*** Opening of Entries provided ***

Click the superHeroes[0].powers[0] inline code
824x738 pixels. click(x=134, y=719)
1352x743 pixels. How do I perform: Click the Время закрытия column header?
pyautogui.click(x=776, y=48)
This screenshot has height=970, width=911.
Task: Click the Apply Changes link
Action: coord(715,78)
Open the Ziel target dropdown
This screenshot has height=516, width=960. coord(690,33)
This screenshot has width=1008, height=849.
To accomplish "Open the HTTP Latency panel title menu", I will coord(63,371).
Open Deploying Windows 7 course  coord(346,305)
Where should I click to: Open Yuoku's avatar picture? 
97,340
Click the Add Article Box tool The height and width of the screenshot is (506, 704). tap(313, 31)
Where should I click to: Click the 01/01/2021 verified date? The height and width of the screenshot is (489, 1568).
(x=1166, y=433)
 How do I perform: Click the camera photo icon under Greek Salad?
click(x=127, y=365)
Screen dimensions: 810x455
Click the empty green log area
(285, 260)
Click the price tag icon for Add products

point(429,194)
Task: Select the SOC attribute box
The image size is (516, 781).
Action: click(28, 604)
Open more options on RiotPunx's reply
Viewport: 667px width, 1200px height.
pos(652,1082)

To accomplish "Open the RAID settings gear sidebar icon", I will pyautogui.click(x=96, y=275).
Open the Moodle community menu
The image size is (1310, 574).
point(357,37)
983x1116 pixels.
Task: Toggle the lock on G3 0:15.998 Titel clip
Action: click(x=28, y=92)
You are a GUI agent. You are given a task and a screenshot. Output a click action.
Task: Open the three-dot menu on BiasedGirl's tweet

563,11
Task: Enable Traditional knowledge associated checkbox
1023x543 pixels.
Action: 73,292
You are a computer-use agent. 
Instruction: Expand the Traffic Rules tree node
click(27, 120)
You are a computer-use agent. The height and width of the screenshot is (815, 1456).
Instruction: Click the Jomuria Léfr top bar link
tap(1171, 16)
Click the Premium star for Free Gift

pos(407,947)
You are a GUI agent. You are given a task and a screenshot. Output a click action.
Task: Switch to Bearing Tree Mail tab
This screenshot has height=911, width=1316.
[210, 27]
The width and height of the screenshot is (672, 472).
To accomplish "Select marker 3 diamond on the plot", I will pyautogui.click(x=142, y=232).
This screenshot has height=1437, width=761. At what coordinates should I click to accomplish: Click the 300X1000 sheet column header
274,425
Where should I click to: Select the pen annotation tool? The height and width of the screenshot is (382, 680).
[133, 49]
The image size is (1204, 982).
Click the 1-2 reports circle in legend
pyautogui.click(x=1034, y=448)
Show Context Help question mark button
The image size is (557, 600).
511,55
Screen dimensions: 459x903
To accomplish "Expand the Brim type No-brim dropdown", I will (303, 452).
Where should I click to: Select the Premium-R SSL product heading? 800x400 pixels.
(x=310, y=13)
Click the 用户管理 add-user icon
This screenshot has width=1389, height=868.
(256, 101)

*** Close of Entries provided ***

* **Activity**
A single figure is required: the number of lines in the entries that hold the string "agent".

* **Reply**
4